* [PATCH] sched: Fix race in rt_mutex_pre_schedule by removing non-atomic fetch_and_set
@ 2025-08-26 11:08 cuiguoqi
2025-08-26 13:56 ` Steven Rostedt
0 siblings, 1 reply; 4+ messages in thread
From: cuiguoqi @ 2025-08-26 11:08 UTC (permalink / raw)
To: Ingo Molnar, Peter Zijlstra, Juri Lelli, Vincent Guittot
Cc: Dietmar Eggemann, Steven Rostedt, Ben Segall, Mel Gorman,
Valentin Schneider, Sebastian Andrzej Siewior, Clark Williams,
guoqi0226, linux-kernel, linux-rt-devel, cuiguoqi
During Wound/Wait testing on PREEMPT_RT, a WARNING was hit:
WARNING: CPU: 0 PID: 0 at kernel/sched/core.c:7085 rt_mutex_pre_schedule+0xa8/0x108
Call trace:
rt_mutex_pre_schedule+0xa8/0x108
__ww_rt_mutex_lock+0x1d4/0x300
ww_mutex_lock+0x1c/0x30
The issue stems from the non-atomic `fetch_and_set` macro:
#define fetch_and_set(x, v) ({ int _x = (x); (x) = (v); _x; })
It lacks atomicity and memory ordering, leading to race conditions under
preemption or interrupts, where `current->sched_rt_mutex` may be corrupted.
Since this flag is only used for lockdep assertions and accessed per-task,
replace the unsafe macro with direct assignment and explicit state checks:
- In rt_mutex_pre_schedule(): assert is 0 before setting to 1.
- In rt_mutex_post_schedule(): assert is 1 before clearing to 0.
This fixes the false-positive warning without needing atomic operations.
Signed-off-by: cuiguoqi <cuiguoqi@kylinos.cn>
---
kernel/sched/core.c | 8 +++++---
1 file changed, 5 insertions(+), 3 deletions(-)
diff --git a/kernel/sched/core.c b/kernel/sched/core.c
index 5e89a6eeadba..fb4c446e46f7 100644
--- a/kernel/sched/core.c
+++ b/kernel/sched/core.c
@@ -7078,11 +7078,11 @@ const struct sched_class *__setscheduler_class(struct task_struct *p, int prio)

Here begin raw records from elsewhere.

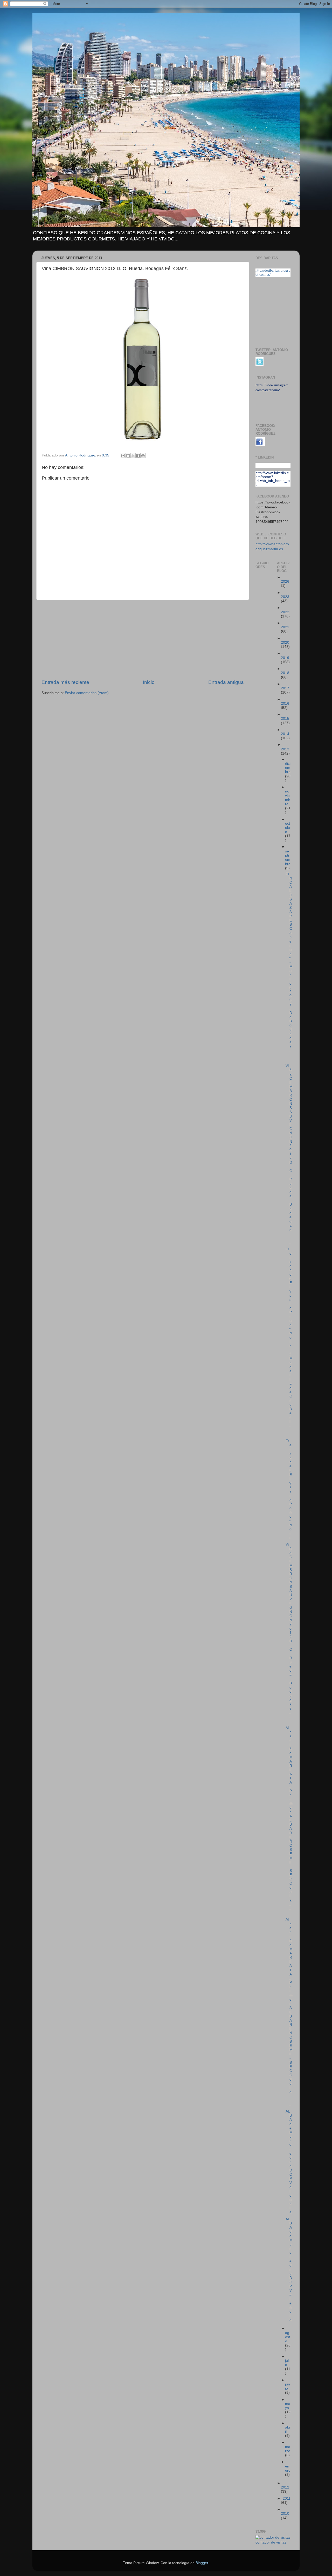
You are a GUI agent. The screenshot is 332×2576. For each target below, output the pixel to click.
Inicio (149, 682)
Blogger (202, 2563)
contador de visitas (270, 2542)
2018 (285, 673)
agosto (287, 2337)
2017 (285, 688)
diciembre (287, 768)
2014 (285, 734)
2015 (285, 719)
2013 (285, 749)
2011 (286, 2498)
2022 (285, 612)
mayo (287, 2406)
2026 (285, 581)
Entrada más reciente (65, 682)
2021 (285, 627)
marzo (287, 2449)
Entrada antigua (226, 682)
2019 (285, 658)
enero (287, 2468)
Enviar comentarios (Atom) (87, 693)
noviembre (287, 797)
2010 (285, 2514)
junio (287, 2386)
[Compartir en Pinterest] (143, 455)
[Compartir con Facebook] (138, 455)
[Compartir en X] (133, 455)
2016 (285, 703)
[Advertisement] (143, 639)
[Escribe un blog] (128, 455)
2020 (285, 642)
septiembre (287, 857)
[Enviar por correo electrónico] (123, 455)
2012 (285, 2487)
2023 (285, 597)
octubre (287, 828)
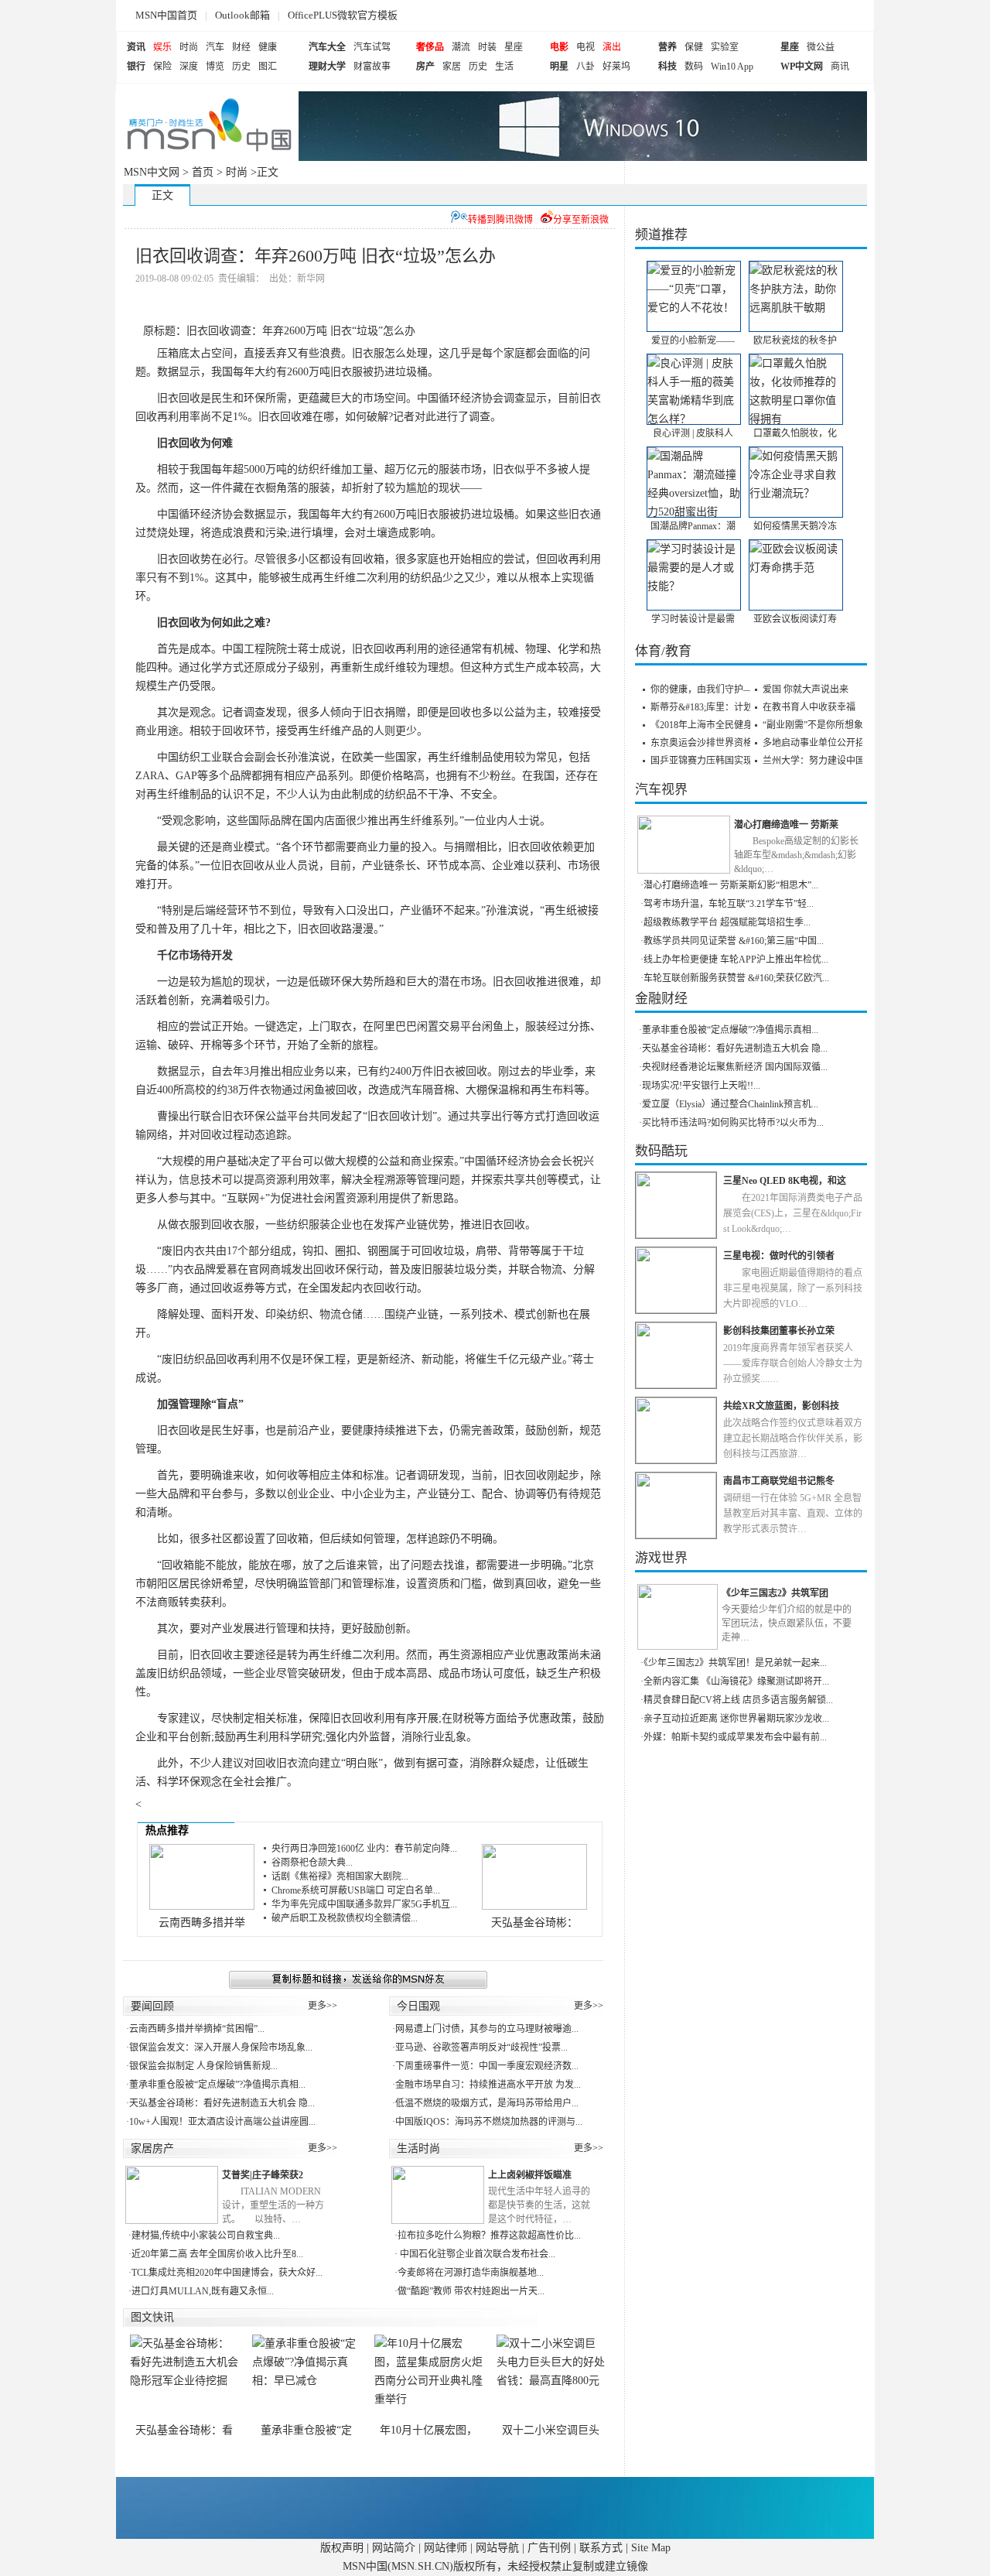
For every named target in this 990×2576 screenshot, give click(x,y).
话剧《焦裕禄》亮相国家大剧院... (339, 1876)
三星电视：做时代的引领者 (779, 1255)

* name such that if someone were to implement this function we get to compare
* notes.
*/
-#define fetch_and_set(x, v) ({ int _x = (x); (x) = (v); _x; })

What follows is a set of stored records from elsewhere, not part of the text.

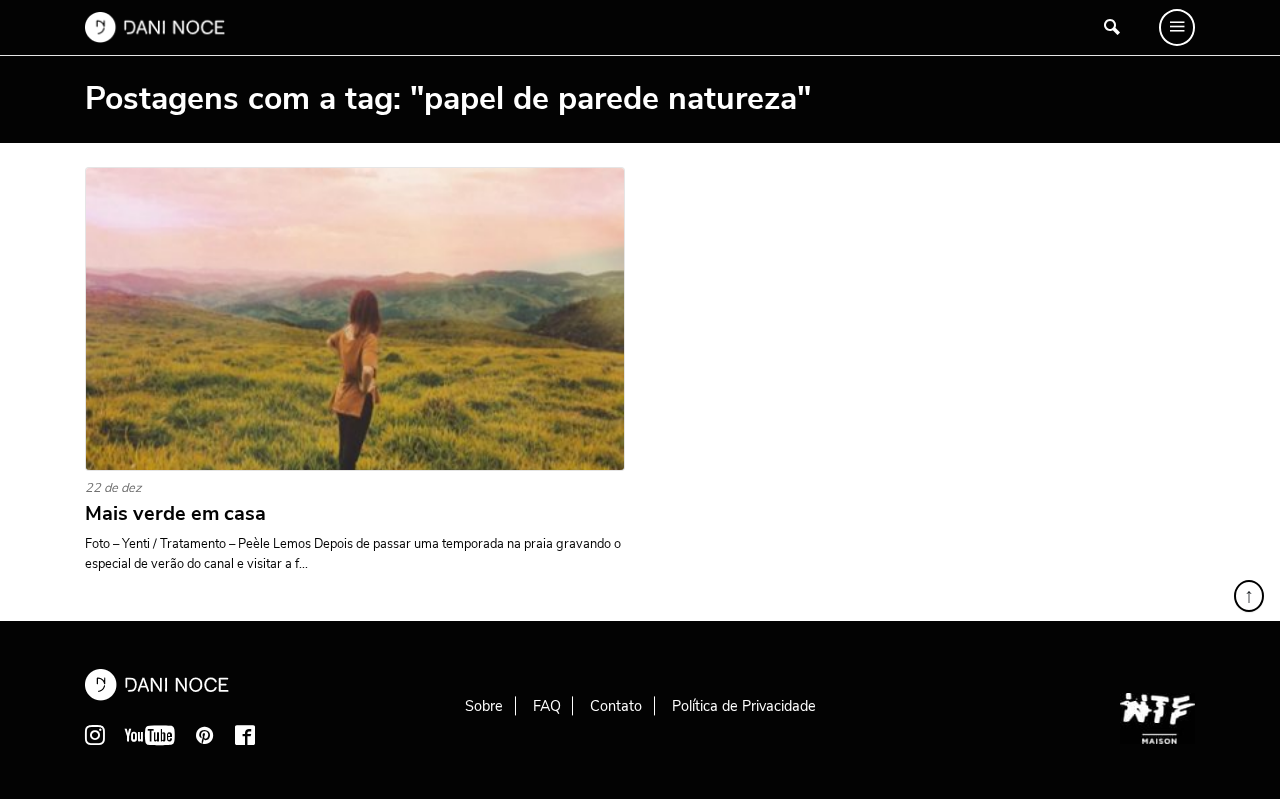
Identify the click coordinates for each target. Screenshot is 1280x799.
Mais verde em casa (175, 514)
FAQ (547, 706)
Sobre (484, 706)
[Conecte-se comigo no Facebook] (245, 735)
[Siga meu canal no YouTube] (150, 735)
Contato (616, 706)
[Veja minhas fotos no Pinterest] (205, 735)
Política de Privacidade (744, 706)
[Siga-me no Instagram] (95, 735)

void rt_mutex_pre_schedule(void)
{
- lockdep_assert(!fetch_and_set(current->sched_rt_mutex, 1));
+ lockdep_assert(!current->sched_rt_mutex);
+ current->sched_rt_mutex = 1;
sched_submit_work(current);
}
@@ -7095,7 +7095,9 @@ void rt_mutex_schedule(void)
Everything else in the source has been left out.